Here is my analysis of how these solutions would affect existing applications:


+ Existing code which invokes the user-defined functions would flat-out break, forcing the
application writer to fix the problem.
- Fixing the problem would be a two part process: i) drop the offending function and recreate
it with a non-conflicting name, then
ii) update existing invocations of the function across the application.


- Existing code which invokes the user-defined function might silently start using the builtin
function/operator rather than the user-defined function. This could produce wrong results.
+ Fixing the problem would just be a matter of adding a schema qualification to existing invocations.

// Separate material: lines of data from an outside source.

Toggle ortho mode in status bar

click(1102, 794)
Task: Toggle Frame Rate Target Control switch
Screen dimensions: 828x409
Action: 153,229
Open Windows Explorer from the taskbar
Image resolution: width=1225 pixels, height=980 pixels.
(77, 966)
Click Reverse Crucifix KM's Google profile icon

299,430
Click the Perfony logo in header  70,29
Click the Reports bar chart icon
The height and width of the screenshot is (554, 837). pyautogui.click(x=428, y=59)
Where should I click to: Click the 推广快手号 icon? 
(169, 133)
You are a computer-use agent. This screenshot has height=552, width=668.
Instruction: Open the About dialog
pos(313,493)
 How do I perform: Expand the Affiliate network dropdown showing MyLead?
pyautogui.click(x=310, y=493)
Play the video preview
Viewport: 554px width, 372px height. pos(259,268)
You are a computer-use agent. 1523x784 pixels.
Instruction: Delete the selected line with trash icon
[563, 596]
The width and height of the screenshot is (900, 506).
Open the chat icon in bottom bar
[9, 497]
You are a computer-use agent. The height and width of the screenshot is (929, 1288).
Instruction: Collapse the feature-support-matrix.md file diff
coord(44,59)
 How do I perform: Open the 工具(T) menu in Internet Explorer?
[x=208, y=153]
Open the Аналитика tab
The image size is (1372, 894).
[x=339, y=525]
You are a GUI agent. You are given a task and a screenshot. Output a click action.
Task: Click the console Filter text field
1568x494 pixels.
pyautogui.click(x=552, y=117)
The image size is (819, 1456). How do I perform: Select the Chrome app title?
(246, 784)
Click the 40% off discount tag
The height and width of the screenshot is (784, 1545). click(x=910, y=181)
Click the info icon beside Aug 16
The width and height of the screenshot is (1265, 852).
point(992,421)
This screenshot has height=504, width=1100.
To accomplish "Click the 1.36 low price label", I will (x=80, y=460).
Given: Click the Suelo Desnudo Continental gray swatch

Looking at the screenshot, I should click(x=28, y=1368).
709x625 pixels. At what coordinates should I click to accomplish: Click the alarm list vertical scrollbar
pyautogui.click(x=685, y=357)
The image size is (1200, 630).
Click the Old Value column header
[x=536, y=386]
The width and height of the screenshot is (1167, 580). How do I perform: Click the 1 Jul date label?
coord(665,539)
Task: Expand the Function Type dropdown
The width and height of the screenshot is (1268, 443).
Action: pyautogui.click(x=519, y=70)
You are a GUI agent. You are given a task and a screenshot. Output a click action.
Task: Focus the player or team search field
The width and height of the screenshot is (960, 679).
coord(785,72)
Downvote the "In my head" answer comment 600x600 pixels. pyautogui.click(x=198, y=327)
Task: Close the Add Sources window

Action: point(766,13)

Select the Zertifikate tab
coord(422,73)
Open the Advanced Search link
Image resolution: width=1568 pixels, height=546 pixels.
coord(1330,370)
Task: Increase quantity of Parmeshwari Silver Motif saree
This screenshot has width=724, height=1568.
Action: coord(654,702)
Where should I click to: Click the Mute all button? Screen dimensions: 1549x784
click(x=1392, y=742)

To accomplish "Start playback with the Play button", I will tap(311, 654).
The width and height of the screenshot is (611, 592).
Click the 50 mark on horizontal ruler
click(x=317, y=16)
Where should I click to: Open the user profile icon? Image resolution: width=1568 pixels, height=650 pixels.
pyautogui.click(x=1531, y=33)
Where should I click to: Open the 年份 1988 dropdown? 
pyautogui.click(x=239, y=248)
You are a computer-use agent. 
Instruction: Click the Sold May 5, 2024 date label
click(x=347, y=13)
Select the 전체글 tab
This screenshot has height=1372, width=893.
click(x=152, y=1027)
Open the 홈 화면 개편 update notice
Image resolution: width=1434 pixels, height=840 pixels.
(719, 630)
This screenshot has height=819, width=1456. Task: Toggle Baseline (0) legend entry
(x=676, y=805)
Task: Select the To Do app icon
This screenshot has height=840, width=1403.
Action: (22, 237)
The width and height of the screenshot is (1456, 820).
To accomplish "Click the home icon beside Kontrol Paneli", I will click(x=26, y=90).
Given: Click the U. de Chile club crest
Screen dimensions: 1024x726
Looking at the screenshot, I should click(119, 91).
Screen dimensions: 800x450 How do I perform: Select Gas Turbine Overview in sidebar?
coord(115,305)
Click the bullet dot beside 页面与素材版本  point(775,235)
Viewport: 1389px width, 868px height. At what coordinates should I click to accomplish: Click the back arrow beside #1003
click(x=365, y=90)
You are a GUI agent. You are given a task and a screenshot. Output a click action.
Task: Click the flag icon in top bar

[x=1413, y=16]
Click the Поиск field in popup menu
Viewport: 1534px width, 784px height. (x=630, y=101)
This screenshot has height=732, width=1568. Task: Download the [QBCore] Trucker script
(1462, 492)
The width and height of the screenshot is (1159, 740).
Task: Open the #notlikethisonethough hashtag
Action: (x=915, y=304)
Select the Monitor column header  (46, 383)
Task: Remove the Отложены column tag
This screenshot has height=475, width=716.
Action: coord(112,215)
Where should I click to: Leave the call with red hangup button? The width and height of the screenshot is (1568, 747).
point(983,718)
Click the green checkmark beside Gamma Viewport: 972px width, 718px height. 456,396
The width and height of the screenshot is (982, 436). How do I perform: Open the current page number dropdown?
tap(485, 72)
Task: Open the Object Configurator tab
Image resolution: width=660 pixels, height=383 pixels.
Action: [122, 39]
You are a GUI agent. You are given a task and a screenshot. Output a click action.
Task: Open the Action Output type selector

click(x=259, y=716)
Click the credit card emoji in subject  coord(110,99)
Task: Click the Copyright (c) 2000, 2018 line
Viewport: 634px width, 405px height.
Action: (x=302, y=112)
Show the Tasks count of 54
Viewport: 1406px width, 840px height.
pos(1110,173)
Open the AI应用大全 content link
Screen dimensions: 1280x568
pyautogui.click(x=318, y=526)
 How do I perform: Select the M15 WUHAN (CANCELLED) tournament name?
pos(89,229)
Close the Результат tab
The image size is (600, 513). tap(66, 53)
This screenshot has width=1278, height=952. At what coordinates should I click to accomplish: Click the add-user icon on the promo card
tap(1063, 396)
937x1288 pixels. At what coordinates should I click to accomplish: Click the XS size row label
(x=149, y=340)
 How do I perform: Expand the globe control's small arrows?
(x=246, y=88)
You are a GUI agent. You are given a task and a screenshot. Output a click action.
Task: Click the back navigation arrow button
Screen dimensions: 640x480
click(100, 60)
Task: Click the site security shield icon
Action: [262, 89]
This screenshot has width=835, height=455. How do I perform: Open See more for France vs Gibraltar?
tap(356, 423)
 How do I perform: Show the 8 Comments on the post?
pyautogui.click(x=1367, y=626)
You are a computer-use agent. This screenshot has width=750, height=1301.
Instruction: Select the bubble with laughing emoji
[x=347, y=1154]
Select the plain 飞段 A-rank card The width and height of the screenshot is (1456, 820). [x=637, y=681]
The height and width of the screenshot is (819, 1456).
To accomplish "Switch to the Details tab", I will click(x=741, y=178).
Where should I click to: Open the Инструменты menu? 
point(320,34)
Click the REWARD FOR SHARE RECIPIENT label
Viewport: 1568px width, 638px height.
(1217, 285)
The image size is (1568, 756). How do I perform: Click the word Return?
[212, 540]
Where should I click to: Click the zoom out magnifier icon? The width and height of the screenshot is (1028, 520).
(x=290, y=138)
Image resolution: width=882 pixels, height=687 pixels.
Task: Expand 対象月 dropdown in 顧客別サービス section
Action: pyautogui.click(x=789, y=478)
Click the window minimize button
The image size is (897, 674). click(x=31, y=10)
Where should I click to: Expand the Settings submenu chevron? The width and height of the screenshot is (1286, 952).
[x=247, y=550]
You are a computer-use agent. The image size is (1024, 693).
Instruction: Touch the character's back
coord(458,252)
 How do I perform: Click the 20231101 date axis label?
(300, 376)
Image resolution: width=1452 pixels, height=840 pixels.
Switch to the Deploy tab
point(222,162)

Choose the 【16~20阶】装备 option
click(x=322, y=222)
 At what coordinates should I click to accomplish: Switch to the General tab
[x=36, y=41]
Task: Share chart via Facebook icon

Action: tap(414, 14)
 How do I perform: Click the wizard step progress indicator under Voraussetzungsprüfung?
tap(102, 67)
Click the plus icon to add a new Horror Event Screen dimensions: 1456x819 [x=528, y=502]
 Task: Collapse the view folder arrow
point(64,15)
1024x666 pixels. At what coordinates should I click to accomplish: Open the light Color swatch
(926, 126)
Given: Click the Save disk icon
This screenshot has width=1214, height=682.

Preferences? Other ideas? Thanks.

> You can declare user-defined functions which shadow builtin functions by the same name.
> ---------------------------------------------------------------------------------------
>                 Key: DERBY-5901
>                 URL: https://issues.apache.org/jira/browse/DERBY-5901
>             Project: Derby
>          Issue Type: Bug
>          Components: SQL
>    Affects Versions:
>            Reporter: Rick Hillegas
> You can override a Derby builtin function by creating a function with the same name.
This can give rise to wrong results.
> Consider the following user code:
> public class FakeSin
> {
>     public  static  Double  sin( Double input ) { return new Double( 3.0 ); }
> }
> Now run the following script:
> connect 'jdbc:derby:memory:db;create=true';
> values sin( 0.5 );
> create function sin( a double ) returns double language java parameter style java no
sql external name 'FakeSin.sin';
> values sin( 0.5 );
> values sin(  0.5 );
> Note the following:
> 1) The first invocation of sin() returns the expected result.
> 2) You are allowed to create a user-defined function named "sin" which can shadow the
builtin function.
> 3) The second invocation of sin() returns the result of running the builtin function.
This is because the second invocation is character-for-character identical to the first, so
Derby just uses the previously prepared statement. 
> 4) But the third invocation of sin() returns the result of running the user-defined function.
Note that the third invocation has an extra space in it, which causes Derby to compile it
from scratch, picking up the user-defined function instead of the builtin one.